Service choices include (but are not limited to):
Traditional Services: There is one day of visitation or viewing, and then the funeral service is held the following day, either in a church or in our chapel. Some families, mainly in the event of a church funeral, will request an additional hour of visitation on the day of the service. Most of the time, the casket is open for public viewing. Depending upon the traditions of a specific church, the casket will either be closed or open for the service. From time to time, either due to a family request or other circumstances, public viewing does not occur. Especially in times where viewing does not occur, our funeral home encourages the family to bring pictures of their loved one, which can be displayed around the casket, helping in the grieving process. We encourage people to make the funeral a time of remembering. This can be done creatively in a number of ways.
Single Day Service: The visitation and service are all held on the same day. This service choice is used many times when the deceased has a very small number of relatives, or in the event that a family wants to keep their service smaller & more intimate. We ask families considering this option to be sure that family & friends are able to get away from work easily, since these types of services happen during most people's workday.
Graveside Only Service: This type of service is very simple. The family may wish to come into the funeral home for a very brief, private time of viewing their loved one. They sometimes elect not to view the deceased at all. In either case, the only service is held at the cemetery, normally under a 12' by 12' tent. There are typically only 4-6 chairs under the tent. The family has the option of providing pallbearers if they choose, or we can just meet at the grave. The family has the option of whether or not to have a procession to the grave from the funeral home where they had their private viewing. Most of the time, the family just meets the casket in the cemetery, but they still have the options described above. The typical graveside service normally lasts about 10 minutes.
Cremation Service: Any of our available service types can be followed by cremation instead of traditional earth burial. Cremation is really nothing more than an alternative to being buried in a casket. If the cremation is done before the services are scheduled, a cremation urn can be displayed in place of a casket. Some families elect to have the cremated remains buried in a family lot in a cemetery. Others keep the urn in their home. Cremated remains can be scattered over the ground or in bodies of water, and the regulations that apply to the burial of a casket do not necessarily apply to cremation. Ask us about your options regarding disposition of cremated remains.

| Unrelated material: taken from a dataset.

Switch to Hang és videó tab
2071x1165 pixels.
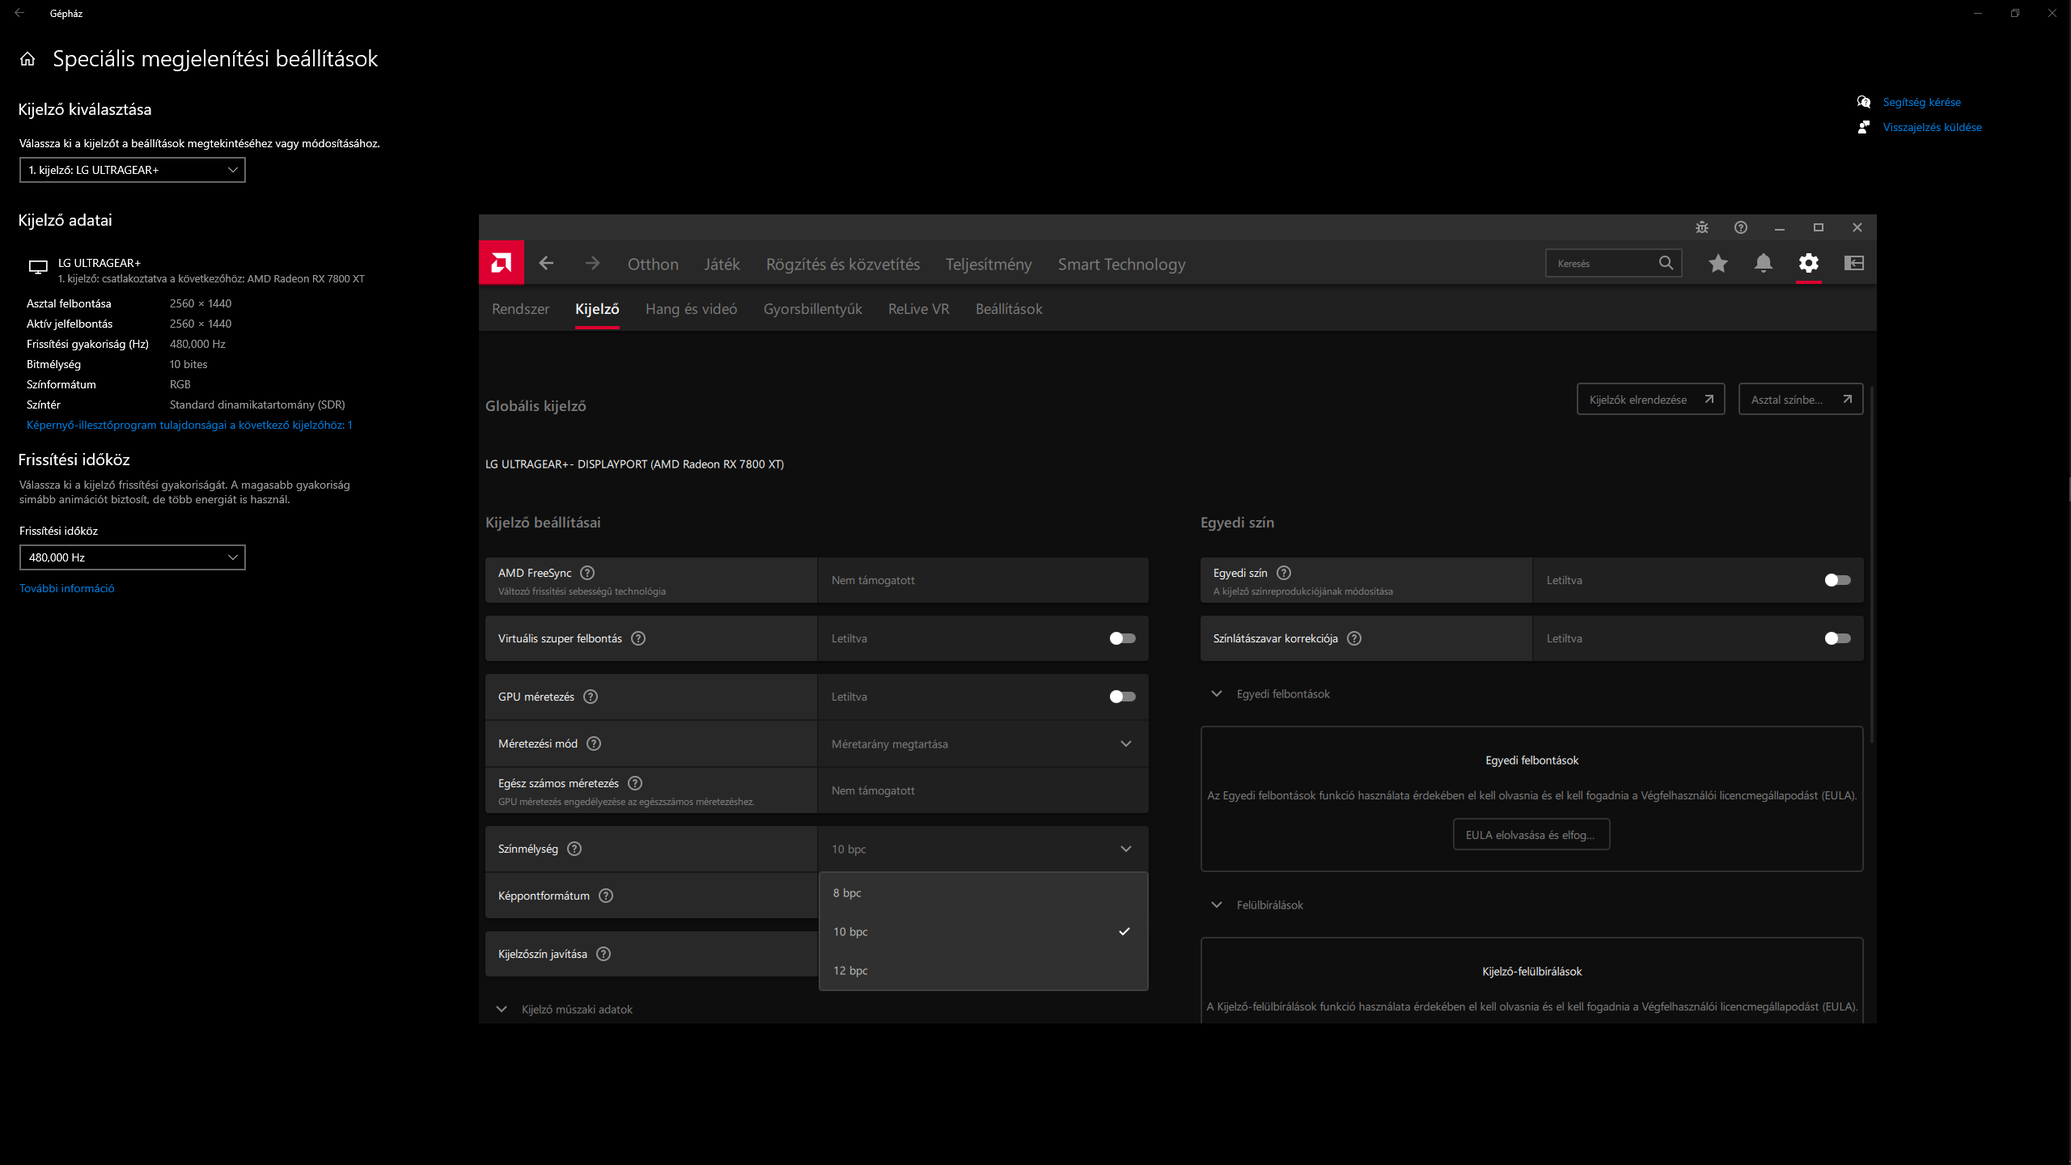(691, 309)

Memorial Service: This type of service normally refers to any service where the body is not present. A Memorial Service can take many forms; it can apply if the family elects to cremate the body right away or to those families who choose to have a private viewing followed by a graveside service and then schedule the memorial service at some later time. Another example of the need for a Memorial Service would be in the event that the deceased has donated their body for medical research.